> DIRECTIONS
Among the lines below, copy exactly those from the one with "Image resolution: width=431, height=2576." through the one with "TMR 2017 (67, 615)", counting both ends.

[Stored records]
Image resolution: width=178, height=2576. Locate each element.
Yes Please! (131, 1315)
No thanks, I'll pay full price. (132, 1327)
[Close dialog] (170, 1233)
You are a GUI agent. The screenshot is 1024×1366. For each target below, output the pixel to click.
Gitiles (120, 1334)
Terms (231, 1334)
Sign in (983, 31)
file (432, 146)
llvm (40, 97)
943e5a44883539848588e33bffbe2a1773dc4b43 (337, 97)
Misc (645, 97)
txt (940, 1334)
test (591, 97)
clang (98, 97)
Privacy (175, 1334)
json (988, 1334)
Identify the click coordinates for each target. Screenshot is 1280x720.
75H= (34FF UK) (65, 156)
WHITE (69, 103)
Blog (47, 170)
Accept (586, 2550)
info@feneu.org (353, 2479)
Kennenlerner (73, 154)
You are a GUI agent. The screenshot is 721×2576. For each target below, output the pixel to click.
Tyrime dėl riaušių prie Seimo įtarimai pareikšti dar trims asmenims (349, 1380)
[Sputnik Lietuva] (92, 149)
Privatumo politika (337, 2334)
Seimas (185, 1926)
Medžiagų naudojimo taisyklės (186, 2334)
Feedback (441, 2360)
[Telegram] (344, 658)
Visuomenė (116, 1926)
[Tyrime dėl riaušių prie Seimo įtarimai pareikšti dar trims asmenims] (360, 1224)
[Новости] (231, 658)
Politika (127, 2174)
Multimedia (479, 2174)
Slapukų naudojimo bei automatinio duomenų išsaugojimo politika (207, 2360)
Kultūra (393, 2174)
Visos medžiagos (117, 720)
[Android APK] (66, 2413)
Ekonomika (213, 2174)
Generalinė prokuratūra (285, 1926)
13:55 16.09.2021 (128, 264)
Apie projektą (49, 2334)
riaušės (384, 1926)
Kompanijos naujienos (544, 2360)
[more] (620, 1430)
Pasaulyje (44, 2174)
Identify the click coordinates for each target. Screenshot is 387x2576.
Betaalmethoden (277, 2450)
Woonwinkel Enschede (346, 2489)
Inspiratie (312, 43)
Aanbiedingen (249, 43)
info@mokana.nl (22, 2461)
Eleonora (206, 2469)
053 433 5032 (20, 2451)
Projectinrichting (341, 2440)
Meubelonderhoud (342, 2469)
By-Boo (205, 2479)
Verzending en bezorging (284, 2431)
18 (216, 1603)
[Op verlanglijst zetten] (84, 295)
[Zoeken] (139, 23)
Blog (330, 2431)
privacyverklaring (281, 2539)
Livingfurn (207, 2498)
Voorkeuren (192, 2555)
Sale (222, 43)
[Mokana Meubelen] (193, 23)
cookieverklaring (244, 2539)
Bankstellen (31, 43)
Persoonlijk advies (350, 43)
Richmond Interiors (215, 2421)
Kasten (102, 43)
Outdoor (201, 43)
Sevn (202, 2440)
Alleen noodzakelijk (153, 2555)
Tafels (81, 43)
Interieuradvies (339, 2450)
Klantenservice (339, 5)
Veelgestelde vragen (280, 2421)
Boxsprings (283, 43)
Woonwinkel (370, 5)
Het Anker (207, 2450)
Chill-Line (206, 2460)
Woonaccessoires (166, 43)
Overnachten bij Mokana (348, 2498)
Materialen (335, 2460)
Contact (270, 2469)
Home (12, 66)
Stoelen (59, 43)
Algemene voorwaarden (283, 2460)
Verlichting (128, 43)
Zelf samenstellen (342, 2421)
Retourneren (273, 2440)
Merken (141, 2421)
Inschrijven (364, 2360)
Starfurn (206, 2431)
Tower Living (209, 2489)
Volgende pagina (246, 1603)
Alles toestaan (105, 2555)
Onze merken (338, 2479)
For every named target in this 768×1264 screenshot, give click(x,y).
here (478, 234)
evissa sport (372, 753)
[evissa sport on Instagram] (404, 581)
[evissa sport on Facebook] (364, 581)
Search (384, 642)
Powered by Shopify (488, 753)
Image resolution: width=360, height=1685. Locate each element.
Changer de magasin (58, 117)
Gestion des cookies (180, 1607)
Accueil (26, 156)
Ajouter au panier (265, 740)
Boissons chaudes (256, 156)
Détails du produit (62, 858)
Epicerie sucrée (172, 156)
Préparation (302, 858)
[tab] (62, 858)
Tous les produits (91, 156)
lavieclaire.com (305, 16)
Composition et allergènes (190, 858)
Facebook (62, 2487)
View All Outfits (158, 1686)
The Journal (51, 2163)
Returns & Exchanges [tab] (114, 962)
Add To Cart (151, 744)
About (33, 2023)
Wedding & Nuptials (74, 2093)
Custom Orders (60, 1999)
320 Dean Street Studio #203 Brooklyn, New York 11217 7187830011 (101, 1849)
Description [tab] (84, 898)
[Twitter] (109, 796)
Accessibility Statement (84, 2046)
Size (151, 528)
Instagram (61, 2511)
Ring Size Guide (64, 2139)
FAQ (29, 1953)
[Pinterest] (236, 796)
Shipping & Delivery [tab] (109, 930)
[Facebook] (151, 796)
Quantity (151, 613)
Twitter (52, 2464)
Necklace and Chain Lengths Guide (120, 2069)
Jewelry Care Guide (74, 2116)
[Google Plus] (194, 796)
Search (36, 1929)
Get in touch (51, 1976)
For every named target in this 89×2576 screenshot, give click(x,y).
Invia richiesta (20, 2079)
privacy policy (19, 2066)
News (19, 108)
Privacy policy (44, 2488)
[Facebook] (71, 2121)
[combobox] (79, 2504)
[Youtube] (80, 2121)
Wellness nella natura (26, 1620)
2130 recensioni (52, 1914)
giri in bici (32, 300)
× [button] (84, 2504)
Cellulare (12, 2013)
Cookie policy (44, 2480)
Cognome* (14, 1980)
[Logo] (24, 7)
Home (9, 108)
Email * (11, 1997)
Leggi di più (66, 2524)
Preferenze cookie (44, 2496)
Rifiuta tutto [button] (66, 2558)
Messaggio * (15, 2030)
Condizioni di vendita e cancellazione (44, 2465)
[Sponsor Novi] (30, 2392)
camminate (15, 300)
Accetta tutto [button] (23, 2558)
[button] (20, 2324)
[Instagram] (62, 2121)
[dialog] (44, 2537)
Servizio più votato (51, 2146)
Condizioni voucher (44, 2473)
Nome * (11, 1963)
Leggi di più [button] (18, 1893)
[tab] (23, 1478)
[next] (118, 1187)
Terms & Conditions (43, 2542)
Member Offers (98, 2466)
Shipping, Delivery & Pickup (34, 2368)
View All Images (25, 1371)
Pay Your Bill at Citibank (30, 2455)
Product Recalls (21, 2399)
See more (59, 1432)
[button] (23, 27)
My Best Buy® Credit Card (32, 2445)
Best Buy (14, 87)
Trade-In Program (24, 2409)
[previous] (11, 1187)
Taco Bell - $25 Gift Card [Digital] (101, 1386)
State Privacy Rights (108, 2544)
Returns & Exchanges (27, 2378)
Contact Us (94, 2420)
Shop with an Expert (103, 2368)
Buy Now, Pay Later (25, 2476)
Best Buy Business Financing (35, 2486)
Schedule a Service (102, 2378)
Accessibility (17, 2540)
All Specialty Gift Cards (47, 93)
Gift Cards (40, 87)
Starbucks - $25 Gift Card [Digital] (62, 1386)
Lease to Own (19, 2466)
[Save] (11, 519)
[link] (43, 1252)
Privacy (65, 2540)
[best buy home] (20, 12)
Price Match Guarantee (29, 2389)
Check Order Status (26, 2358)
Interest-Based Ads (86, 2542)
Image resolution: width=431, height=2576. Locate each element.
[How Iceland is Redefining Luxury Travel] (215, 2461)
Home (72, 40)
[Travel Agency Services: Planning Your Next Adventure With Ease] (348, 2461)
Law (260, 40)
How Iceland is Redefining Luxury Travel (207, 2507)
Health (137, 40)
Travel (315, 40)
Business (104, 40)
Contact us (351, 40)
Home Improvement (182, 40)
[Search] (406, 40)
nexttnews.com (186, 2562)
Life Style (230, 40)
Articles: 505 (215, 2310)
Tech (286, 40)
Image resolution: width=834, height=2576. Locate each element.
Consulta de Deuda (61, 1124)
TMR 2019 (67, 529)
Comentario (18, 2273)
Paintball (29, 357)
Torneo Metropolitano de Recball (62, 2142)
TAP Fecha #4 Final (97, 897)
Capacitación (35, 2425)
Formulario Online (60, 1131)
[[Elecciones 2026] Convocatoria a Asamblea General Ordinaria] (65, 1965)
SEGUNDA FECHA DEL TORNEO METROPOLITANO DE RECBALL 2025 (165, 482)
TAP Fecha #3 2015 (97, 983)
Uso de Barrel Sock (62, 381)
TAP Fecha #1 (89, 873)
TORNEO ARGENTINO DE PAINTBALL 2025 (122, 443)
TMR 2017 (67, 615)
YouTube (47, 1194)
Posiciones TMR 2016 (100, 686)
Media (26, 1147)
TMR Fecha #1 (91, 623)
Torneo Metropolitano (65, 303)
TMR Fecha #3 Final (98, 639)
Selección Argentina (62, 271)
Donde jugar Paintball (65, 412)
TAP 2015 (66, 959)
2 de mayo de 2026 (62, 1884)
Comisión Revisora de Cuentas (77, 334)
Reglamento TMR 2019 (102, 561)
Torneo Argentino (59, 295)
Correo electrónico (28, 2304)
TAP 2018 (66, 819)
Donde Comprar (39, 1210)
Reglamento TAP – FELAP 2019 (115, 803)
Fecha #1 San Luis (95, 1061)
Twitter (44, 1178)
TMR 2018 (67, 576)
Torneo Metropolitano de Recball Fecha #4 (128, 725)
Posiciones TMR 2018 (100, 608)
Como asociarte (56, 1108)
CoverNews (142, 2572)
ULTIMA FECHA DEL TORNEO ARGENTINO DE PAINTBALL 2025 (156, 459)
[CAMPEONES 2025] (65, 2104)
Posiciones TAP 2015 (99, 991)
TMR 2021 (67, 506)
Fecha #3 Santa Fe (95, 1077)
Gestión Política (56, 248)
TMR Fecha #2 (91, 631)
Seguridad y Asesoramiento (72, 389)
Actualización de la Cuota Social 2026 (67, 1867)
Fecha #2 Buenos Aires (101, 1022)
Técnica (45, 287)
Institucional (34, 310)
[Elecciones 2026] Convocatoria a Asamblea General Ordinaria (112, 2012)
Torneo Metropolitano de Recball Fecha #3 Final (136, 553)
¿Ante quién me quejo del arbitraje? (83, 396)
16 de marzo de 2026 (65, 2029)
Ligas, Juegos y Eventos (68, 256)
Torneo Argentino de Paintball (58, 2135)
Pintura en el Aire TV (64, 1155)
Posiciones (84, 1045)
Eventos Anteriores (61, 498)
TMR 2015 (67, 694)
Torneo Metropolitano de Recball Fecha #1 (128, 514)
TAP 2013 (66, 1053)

> EXERCISE OUTPUT
Image resolution: width=431, height=2576. Locate each element.
[How Iceland is Redefining Luxury Travel] (215, 2461)
Home (72, 40)
[Travel Agency Services: Planning Your Next Adventure With Ease] (348, 2461)
Law (260, 40)
How Iceland is Redefining Luxury Travel (207, 2507)
Health (137, 40)
Travel (315, 40)
Business (104, 40)
Contact us (351, 40)
Home Improvement (182, 40)
[Search] (406, 40)
nexttnews.com (186, 2562)
Life Style (230, 40)
Articles: 505 (215, 2310)
Tech (286, 40)
Image resolution: width=834, height=2576. Locate each element.
Consulta de Deuda (61, 1124)
TMR 2019 (67, 529)
Comentario (18, 2273)
Paintball (29, 357)
Torneo Metropolitano de Recball (62, 2142)
TAP Fecha #4 Final (97, 897)
Capacitación (35, 2425)
Formulario Online (60, 1131)
[[Elecciones 2026] Convocatoria a Asamblea General Ordinaria] (65, 1965)
SEGUNDA FECHA DEL TORNEO METROPOLITANO DE RECBALL 2025 (165, 482)
TAP Fecha #3 2015 (97, 983)
Uso de Barrel Sock (62, 381)
TAP Fecha #1 (89, 873)
TORNEO ARGENTINO DE PAINTBALL 2025 (122, 443)
TMR 2017 (67, 615)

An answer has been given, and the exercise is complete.